Supplied information:
____________
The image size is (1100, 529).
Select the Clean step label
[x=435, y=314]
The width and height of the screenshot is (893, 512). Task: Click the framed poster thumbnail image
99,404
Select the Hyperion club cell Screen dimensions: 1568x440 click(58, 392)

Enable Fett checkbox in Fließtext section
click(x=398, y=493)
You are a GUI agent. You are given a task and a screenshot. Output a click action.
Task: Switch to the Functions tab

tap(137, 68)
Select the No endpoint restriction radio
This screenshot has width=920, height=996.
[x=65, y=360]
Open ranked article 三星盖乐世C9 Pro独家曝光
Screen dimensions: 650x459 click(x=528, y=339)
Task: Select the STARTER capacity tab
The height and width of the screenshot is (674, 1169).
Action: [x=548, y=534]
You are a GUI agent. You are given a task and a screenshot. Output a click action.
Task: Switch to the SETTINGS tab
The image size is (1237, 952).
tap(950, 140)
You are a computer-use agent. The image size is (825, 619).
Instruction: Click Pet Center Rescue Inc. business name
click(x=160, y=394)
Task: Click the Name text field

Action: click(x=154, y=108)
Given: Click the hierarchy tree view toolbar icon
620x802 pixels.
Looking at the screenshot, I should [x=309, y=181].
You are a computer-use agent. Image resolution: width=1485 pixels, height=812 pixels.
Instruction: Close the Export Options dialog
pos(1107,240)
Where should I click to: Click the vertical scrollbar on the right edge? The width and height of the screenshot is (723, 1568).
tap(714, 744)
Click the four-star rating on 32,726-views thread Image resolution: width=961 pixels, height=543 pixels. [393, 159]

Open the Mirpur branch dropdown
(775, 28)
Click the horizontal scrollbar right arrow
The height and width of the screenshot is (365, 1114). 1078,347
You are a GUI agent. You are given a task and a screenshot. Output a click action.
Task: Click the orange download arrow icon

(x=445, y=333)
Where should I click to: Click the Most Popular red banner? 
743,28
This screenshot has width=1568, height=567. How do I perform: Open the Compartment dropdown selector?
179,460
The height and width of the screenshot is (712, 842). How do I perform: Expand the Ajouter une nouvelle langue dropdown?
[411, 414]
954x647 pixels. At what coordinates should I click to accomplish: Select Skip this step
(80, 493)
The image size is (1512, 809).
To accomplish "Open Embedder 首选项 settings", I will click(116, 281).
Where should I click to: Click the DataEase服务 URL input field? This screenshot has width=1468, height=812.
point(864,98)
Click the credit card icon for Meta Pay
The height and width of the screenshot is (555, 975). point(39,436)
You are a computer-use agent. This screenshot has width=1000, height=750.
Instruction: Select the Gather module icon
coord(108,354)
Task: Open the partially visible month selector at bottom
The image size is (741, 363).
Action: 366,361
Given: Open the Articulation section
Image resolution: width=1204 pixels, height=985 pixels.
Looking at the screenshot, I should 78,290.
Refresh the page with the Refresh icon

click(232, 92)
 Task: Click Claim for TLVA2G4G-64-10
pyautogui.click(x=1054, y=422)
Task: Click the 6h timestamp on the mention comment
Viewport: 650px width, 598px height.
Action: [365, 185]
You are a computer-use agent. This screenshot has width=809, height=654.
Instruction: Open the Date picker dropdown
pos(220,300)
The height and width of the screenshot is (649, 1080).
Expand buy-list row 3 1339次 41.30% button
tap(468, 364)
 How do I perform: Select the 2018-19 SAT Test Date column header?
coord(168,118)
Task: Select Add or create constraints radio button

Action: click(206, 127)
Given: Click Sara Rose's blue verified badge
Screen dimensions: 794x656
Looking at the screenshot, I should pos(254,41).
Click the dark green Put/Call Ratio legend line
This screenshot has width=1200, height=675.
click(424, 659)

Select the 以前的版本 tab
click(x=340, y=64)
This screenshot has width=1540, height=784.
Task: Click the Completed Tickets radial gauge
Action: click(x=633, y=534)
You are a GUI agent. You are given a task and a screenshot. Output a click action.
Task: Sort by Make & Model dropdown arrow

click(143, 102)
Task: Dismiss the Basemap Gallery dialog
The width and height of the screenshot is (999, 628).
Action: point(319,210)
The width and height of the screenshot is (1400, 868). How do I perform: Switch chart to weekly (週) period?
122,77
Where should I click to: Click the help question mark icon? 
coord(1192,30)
____________
Problem requirements: Reproduce each record exactly as it appears.

Answer to this problem:
The image size is (1100, 529).
Select the Clean step label
[x=435, y=314]
The width and height of the screenshot is (893, 512). Task: Click the framed poster thumbnail image
99,404
Select the Hyperion club cell Screen dimensions: 1568x440 click(58, 392)

Enable Fett checkbox in Fließtext section
click(x=398, y=493)
You are a GUI agent. You are given a task and a screenshot. Output a click action.
Task: Switch to the Functions tab

tap(137, 68)
Select the No endpoint restriction radio
This screenshot has width=920, height=996.
[x=65, y=360]
Open ranked article 三星盖乐世C9 Pro独家曝光
Screen dimensions: 650x459 click(x=528, y=339)
Task: Select the STARTER capacity tab
The height and width of the screenshot is (674, 1169).
Action: [x=548, y=534]
You are a GUI agent. You are given a task and a screenshot. Output a click action.
Task: Switch to the SETTINGS tab
The image size is (1237, 952).
tap(950, 140)
You are a computer-use agent. The image size is (825, 619).
Instruction: Click Pet Center Rescue Inc. business name
click(x=160, y=394)
Task: Click the Name text field

Action: click(x=154, y=108)
Given: Click the hierarchy tree view toolbar icon
620x802 pixels.
Looking at the screenshot, I should [x=309, y=181].
You are a computer-use agent. Image resolution: width=1485 pixels, height=812 pixels.
Instruction: Close the Export Options dialog
pos(1107,240)
Where should I click to: Click the vertical scrollbar on the right edge? The width and height of the screenshot is (723, 1568).
tap(714, 744)
Click the four-star rating on 32,726-views thread Image resolution: width=961 pixels, height=543 pixels. [393, 159]

Open the Mirpur branch dropdown
(775, 28)
Click the horizontal scrollbar right arrow
The height and width of the screenshot is (365, 1114). 1078,347
You are a GUI agent. You are given a task and a screenshot. Output a click action.
Task: Click the orange download arrow icon

(x=445, y=333)
Where should I click to: Click the Most Popular red banner? 
743,28
This screenshot has width=1568, height=567. How do I perform: Open the Compartment dropdown selector?
179,460
The height and width of the screenshot is (712, 842). How do I perform: Expand the Ajouter une nouvelle langue dropdown?
[411, 414]
954x647 pixels. At what coordinates should I click to accomplish: Select Skip this step
(80, 493)
The image size is (1512, 809).
To accomplish "Open Embedder 首选项 settings", I will click(116, 281).
Where should I click to: Click the DataEase服务 URL input field? This screenshot has width=1468, height=812.
point(864,98)
Click the credit card icon for Meta Pay
The height and width of the screenshot is (555, 975). point(39,436)
You are a computer-use agent. This screenshot has width=1000, height=750.
Instruction: Select the Gather module icon
coord(108,354)
Task: Open the partially visible month selector at bottom
The image size is (741, 363).
Action: 366,361
Given: Open the Articulation section
Image resolution: width=1204 pixels, height=985 pixels.
Looking at the screenshot, I should 78,290.
Refresh the page with the Refresh icon

click(232, 92)
 Task: Click Claim for TLVA2G4G-64-10
pyautogui.click(x=1054, y=422)
Task: Click the 6h timestamp on the mention comment
Viewport: 650px width, 598px height.
Action: [365, 185]
You are a computer-use agent. This screenshot has width=809, height=654.
Instruction: Open the Date picker dropdown
pos(220,300)
The height and width of the screenshot is (649, 1080).
Expand buy-list row 3 1339次 41.30% button
tap(468, 364)
 How do I perform: Select the 2018-19 SAT Test Date column header?
coord(168,118)
Task: Select Add or create constraints radio button

Action: click(206, 127)
Given: Click Sara Rose's blue verified badge
Screen dimensions: 794x656
Looking at the screenshot, I should pos(254,41).
Click the dark green Put/Call Ratio legend line
This screenshot has width=1200, height=675.
click(424, 659)

Select the 以前的版本 tab
click(x=340, y=64)
This screenshot has width=1540, height=784.
Task: Click the Completed Tickets radial gauge
Action: click(x=633, y=534)
You are a GUI agent. You are given a task and a screenshot. Output a click action.
Task: Sort by Make & Model dropdown arrow

click(143, 102)
Task: Dismiss the Basemap Gallery dialog
The width and height of the screenshot is (999, 628).
Action: point(319,210)
The width and height of the screenshot is (1400, 868). How do I perform: Switch chart to weekly (週) period?
122,77
Where should I click to: Click the help question mark icon? 
coord(1192,30)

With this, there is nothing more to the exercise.